In tale arco di tempo le Regioni Campania, Calabria, Puglia, Sicilia e Abruzzo hanno speso per la mobilità passiva, i cosiddetti “viaggi della speranza”, oltre 10,8 miliardi di euro. Tutti soldi che sono finiti nelle casse del Nord, principalmente Lombardia (6,1 miliardi) ed Emilia Romagna (3,3 miliardi), ma ci hanno guadagnato anche Toscana (1,3 miliardi) e Veneto (1,1 miliardi).

Questo dato da brivido misura in modo algebrico l’abisso di diseguaglianza a cui ha condotto il perverso meccanismo del federalismo fiscale all’italiana che ha portato il sistema sanitario a spaccarsi in due tra chi ha sempre di più e chi ha sempre di meno. Arrivando ad allargare il solco delle disparità territoriali di anno in anno con un 40% della popolazione italiana che non gode nei suoi luoghi di residenza e di lavoro degli stessi livelli di prestazione dell’altro 60% generando un flusso di risorse all’incontrario. Chi è più indietro finanzia la crescita di chi sta più avanti andando a sostenere con i viaggi della speranza gli ospedali lombardi, emiliani, veneti, toscani.

Questo flusso di circa 11 miliardi, sì avete capito bene, si va ad aggiungere all’iniqua distribuzione di risorse pro capite in sede di riparto del fondo sanitario nazionale che grazie proprio alla legge Calderoli del 2009 premia le regioni del Nord che vantano una maggiore spesa storica. Tutto questo è possibile perché esattamente come si propone con la bozza di oggi anche allora si disse “dobbiamo fare i livelli essenziali di prestazione” sanando la storica diseguaglianza di base, ma nel frattempo e, cioè, in attesa di definirli e attuarli,  si volle ostinatamente procedere al riparto secondo quello che era successo l’anno prima in un quadro fintamente federalista che fa venire meno le compensazioni a livello nazionale. Siamo fuori da ogni ambito costituzionale che, a nostro avviso, dovrebbe spingere verso una centralizzazione del servizio sanitario liberandolo dalle distorsioni finanziarie territoriali e dai  vassallaggi regionali puntando viceversa a recuperare criteri di equità e di selezione meritocratica.

Anche perché il doppio squilibrio da decine e decine di miliardi l’anno che nessun bilancio pubblico italiano può sanare se non si utilizza prima a questo scopo almeno una parte rilevante delle risorse europee del Piano nazionale di ripresa e di resilienza (Pnrr) non si coniuga nemmeno più con la tiritera delle solite cattive prove degli amministratori regionali meridionali.

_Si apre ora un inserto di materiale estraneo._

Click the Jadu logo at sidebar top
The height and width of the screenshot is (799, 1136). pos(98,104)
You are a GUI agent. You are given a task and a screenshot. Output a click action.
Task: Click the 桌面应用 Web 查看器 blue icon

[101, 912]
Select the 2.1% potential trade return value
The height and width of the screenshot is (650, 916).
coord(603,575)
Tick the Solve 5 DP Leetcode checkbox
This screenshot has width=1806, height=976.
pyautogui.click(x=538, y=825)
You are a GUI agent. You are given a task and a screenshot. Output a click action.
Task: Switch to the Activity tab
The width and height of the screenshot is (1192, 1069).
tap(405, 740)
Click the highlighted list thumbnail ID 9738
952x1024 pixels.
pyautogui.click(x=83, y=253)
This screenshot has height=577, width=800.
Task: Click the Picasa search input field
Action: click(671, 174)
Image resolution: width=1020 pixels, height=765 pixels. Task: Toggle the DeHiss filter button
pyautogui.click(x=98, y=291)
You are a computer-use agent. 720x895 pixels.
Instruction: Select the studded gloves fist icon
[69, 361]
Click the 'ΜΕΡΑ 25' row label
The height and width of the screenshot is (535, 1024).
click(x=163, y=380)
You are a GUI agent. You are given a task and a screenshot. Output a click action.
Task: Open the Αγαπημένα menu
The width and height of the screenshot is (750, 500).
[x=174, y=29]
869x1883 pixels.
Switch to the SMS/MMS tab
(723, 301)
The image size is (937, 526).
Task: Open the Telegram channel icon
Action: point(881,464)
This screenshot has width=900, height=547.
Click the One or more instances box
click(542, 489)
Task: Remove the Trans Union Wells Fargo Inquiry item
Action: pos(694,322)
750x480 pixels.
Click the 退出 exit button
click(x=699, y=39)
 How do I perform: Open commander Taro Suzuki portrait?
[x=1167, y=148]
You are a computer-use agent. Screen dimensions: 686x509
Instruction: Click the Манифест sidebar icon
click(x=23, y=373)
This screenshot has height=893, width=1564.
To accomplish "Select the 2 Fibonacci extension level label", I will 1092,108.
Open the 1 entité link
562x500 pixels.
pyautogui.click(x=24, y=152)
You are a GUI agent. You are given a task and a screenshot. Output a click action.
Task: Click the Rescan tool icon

Che non sono ovviamente esenti da errori e devono essere anche duramente criticati quando sbagliano, ma che sempre secondo lo stesso rapporto shock della Corte dei Conti sono anche quelli che negli ultimi dieci anni hanno migliorato di più i loro conti e la qualità dell’assistenza riducendo da 2,1 a 0,7 miliardi i loro disavanzi.

Siamo davanti a un miglioramento del 59% del disavanzo del 2020 sul 2019 delle Regioni meridionali contro quello del 34% delle Regioni non sottoposte a piano di rientro e del 19% delle autonomie speciali del Nord. Si è proceduto, dunque, più velocemente sulla strada del risanamento finanziario al Sud che non al Nord. Bisogna rendersi conto che passa anche dal fare i conti seriamente con l’operazione verità su sanità, scuola e trasporto pubblico che abbatte le diseconomie strutturali, la sfida strategica del Mezzogiorno d’Italia come hub energetico dell’intera Europa e luogo privilegiato di attrazione di investimenti internazionali. Per effetto della ri-globalizzazione derivante dalla guerra mondiale delle materie prime e dall’accorciamento delle catene della logistica. Non si può uscire dalla miopia della doppia velocità europea se non si esce prima dalla miopia della doppia velocità italiana.